Low Power Quantized YOLO for Face Detection on FPGA


Günay B., Okçu S. B., Bilge H. Ş.

International Graduate Research Symposium - IGRS’2022, İstanbul, Türkiye, 1 - 03 Haziran 2022, ss.358

  • Yayın Türü: Bildiri / Özet Bildiri
  • Basıldığı Şehir: İstanbul
  • Basıldığı Ülke: Türkiye
  • Sayfa Sayıları: ss.358
  • Gazi Üniversitesi Adresli: Evet

Özet

With the latest advances in embedded systems, artificial intelligence applications on edge devices have increased. In older systems, data was being collected from the edge devices and decision making was applied on the servers.
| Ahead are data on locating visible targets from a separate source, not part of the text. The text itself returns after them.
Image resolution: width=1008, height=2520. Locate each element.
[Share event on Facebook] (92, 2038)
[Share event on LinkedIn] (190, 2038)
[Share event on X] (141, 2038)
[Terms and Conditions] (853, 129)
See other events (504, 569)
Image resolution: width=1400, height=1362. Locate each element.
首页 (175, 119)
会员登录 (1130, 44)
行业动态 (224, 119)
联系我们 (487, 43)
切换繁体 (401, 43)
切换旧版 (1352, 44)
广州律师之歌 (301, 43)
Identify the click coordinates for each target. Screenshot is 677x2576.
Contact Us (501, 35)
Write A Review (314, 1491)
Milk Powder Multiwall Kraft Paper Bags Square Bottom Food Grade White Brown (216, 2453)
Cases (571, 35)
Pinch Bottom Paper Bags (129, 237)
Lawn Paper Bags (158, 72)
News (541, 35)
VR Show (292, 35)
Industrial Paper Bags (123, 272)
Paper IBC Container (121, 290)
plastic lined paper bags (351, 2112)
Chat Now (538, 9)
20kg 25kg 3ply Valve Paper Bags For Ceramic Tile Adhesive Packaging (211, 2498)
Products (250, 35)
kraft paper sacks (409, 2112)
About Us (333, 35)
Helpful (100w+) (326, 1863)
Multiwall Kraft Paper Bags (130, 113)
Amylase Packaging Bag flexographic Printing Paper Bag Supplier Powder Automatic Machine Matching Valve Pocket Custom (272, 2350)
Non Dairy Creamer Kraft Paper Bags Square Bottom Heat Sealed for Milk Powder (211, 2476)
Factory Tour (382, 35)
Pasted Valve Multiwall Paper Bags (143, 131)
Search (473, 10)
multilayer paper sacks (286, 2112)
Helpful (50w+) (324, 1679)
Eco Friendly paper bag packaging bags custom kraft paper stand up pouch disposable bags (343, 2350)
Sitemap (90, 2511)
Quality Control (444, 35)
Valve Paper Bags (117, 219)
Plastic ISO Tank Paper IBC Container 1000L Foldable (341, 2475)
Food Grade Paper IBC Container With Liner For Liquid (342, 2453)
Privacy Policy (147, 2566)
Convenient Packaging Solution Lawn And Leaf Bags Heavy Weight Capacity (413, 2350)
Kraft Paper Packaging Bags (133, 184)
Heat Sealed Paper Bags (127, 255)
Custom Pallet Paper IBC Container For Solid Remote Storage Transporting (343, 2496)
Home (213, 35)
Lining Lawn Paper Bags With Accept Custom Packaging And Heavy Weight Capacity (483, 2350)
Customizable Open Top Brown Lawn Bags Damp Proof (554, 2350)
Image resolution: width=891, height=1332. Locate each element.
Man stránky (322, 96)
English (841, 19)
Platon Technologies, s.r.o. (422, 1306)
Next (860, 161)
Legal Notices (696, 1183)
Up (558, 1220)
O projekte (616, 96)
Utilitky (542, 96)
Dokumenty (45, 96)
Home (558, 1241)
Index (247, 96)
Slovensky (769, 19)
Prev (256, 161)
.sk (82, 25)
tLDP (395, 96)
Therefore, low network speed or network problems were limiting the system performance. However, smarter applications can be developed and run on modern embedded systems. System-on-Chip (SoC) architectures which contain CPU and FPGA (Field Programmable Gate Array) in a single chip together offer low power consumption while running Convolutional Neural Networks (CNNs). In this paper, we modified, trained and deployed TinyYolov3 architecture for face detection by using Brevitas and FINN framework on PYNQ-Z2 board which is a low-end cheap development board having Xilinx Zynq 7020 SoC. With Brevitas which provides quantized version of convolution, fully-connected and activation layers of a CNN in Pytorch, we created modified version of TinyYolov3 with various integer bit precisions for weights (W) and activations (A) such as 2W4A, 3W5A, 4W2A, 4W4A, 6W4A and 8W3A. Then, we trained it in a quantized form with WiderFace dataset. To reduce power consumption and get higher speed, we optimized the logical resource allocation and used on-chip memory of the FPGA to store the weights and activations. Additionally, we changed the last layer’s activation function Sigmoid to rescaled HardTanh. To run the trained backbone CNN on the FPGA, we synthesized it with Vitis HLS and Vivado by using FINN-HLS library which contains layer definitions of the created model in C++. Besides, we utilized CPU of the SoC for preprocessing, postprocessing and TCP/IP streaming of the results in a multithreading approach to increase throughput. As a result, with the 4W4A bit precision, we observed 18 Frames Per Second (FPS) throughput, 2.4 Watt total power consumption on PYNQ-Z2, 70% utilization of the resources of the FPGA and 3% Mean Average Precision (mAP) drop on the accuracy compared to nonquantized version of the model.